Porquê esta insistência, este apego a um número errado? Porque falar em seis milhões lhes dá jeito já que inflacciona o horror e sugere uma analogia com os seis milhões de judeus mortos no Holocausto, induzindo, por essa via, o mesmo tipo de juízos de valor e de criminalização. O esforço para fazer uma ligação entre ambas as coisas é muito óbvio e julgo que bastará um exemplo para ilustrá-lo. Numa entrevista há pouco mais de um ano Joacine Katar Moreira assumiu, como vários outros activistas têm assumido, o desejo de alterar o ensino da História em Portugal e apontou aspectos concretos do que pretende ver mudado. Disse, nomeadamente, que quer que a palavra escravatura seja escrita em maiúscula: “Por que razão” — perguntou — “continuamos a escrever ‘escravatura’ com ‘e’ minúsculo se aceitamos escrever ‘Holocausto’ com ‘h’ maiúsculo?”.

Poderá parecer a muita gente que pretensões como estas são inócuas e que poderiam facilmente ser atendidas. Todavia, são coisas que contendem com a razoabilidade e falseiam a verdade histórica. Pegue-se, a talhe de foice, nesta tentativa de fazer uma analogia ou equiparação entre a escravatura e o Holocausto. É incontestável que foram ambas situações horrorosas que levaram sofrimento e morte a muitos homens, mulheres e crianças. Mas a analogia detém-se aí. Entre meados do século XV e meados do XIX embarcaram-se, nas costas de África, cerca de 12,5 milhões de pessoas escravizadas e cerca de 15% dessas pessoas morreram na viagem através do Atlântico. Outros 15 a 20% não terão resistido aos primeiros anos nas Américas. Mas, no que se refere ao tráfico transatlântico, e ao contrário do que geralmente se pensa, muitas dessas pessoas morreram por razões que escapavam à vontade e ao controle dos transportadores, e que não tinham que ver directamente com as terríveis condições a bordo, mas, como Joseph Miller mostrou, com doenças contraídas ainda em África. Era frequente que ao cabo de poucos dias de viagem marítima surgissem entre os africanos vários casos do chamado mal de Luanda — isto é, escorbuto — que não poderiam atribuir-se a factos ocorridos a bordo, pois as manifestações clínicas da doença só aparecem após meses de carência de vitamina C. O objectivo do tráfico negreiro era transportar as pessoas através do Atlântico, vivas, se possível, para poderem ser vendidas no ponto de destino. Pelo contrário, o objectivo do Holocausto era, como toda a gente sabe, matar as pessoas. São esses dois horrores, de natureza claramente diferente, que devem ser explicados aos alunos do secundário.
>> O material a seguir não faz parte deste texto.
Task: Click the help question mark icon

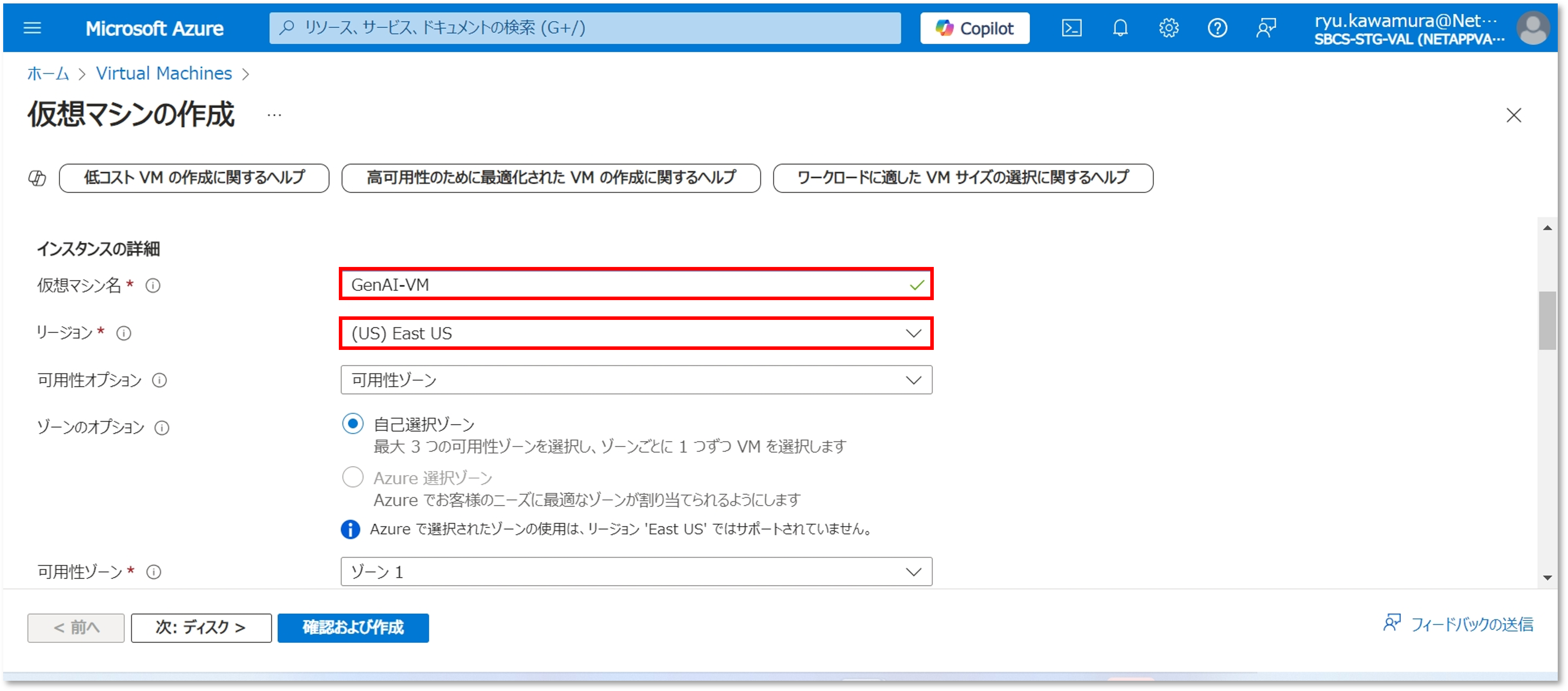Action: point(1217,28)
A “Solução Final” dos nazis foi um genocídio e um assassinato em massa, um crime perpetrado por gente que montou e utilizou uma estrutura industrial para eliminar pessoas. Misturar o Holocausto com a escravatura, equiparar ambas as coisas através da subtileza de escrever as duas palavras em maiúscula, ou por outro estratagema qualquer, é convocar ardilosamente para a avaliação histórica da escravatura ideias e sentimentos que associamos à matança dos judeus, o que é abusivo e uma distorção da verdade.
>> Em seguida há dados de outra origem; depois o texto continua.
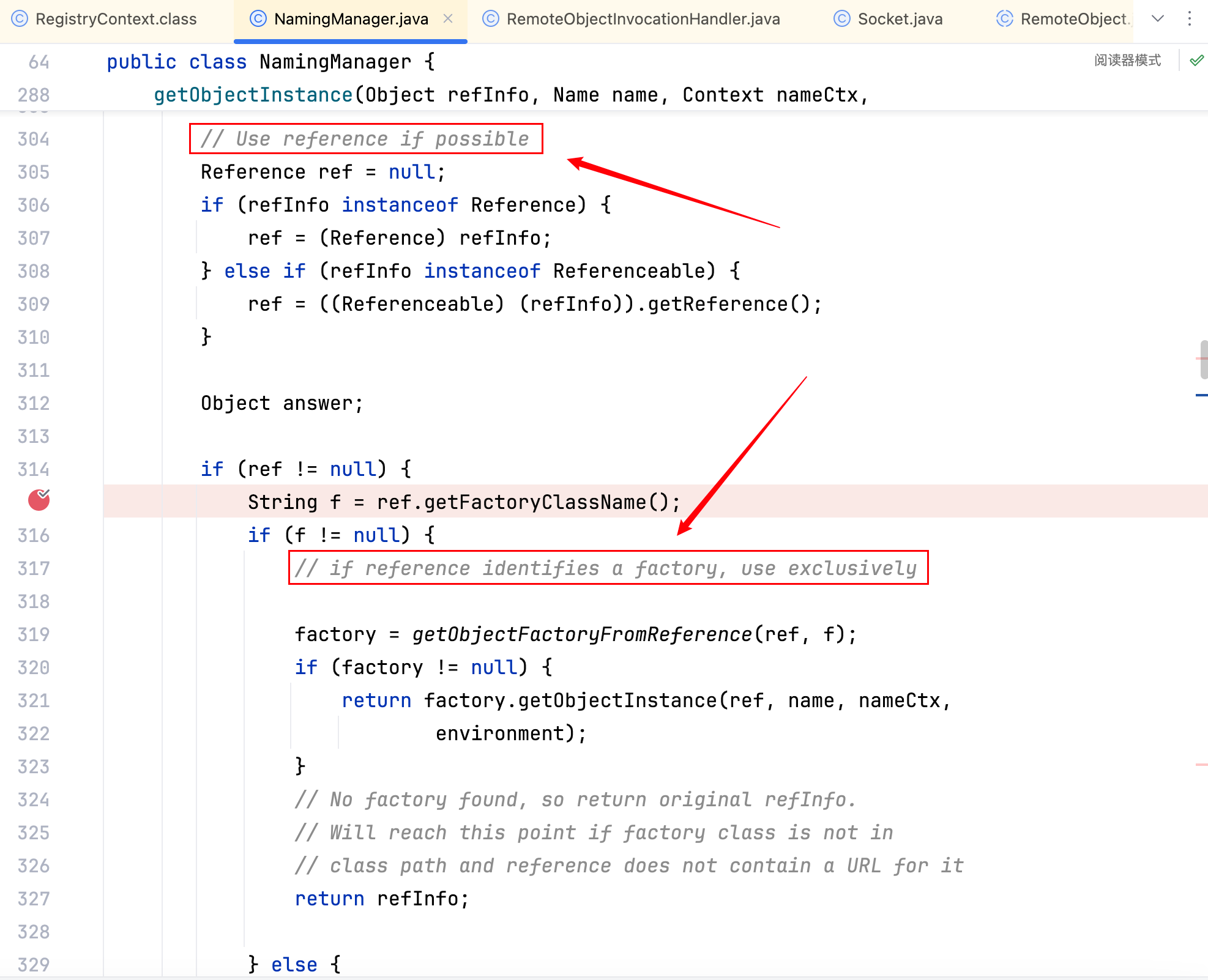Click the icon on the RemoteObjectInvocationHandler.java tab
This screenshot has height=980, width=1208.
click(491, 19)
São frequentemente distorções destas, coisas que à primeira vista parecem plausíveis ou de pouca importância, mas que dão uma tonalidade falsa ao que aconteceu, que os activistas querem introduzir nos conteúdos da disciplina de História. Ora, o ensino da História não procura dar uma visão militante, nem panfletária, do passado, mas sim um olhar justo e bem informado sobre o que aconteceu e o Governo deve velar para que assim continue a ser, apesar da pressão dos activistas dentro e fora do país. De facto, Beatriz Gomes Dias, Joacine Katar Moreira e Mamadou Ba não estão sozinhos na sua cruzada. Nos dias que correm há um enorme esforço para reinventar a História, para a tornar politicamente correcta ou politicamente “útil” e o mais alarmante é que isso conta com a passividade, o silêncio ou até mesmo com a conivência de muitos historiadores. Não obstante, os nossos governantes têm o dever e a enorme responsabilidade de resistir a este assédio político porque a História que se ensina numa sociedade livre e aberta não é mitologia nem deve servir para fazer lavagens ao cérebro. Os activistas não querem o ensino de História, mas sim uma versão invertida e tenebrosa do que eram os conteúdos da disciplina no Estado Novo. Querem passar o negativo desse filme e o Governo não deve consentir uma coisa dessas.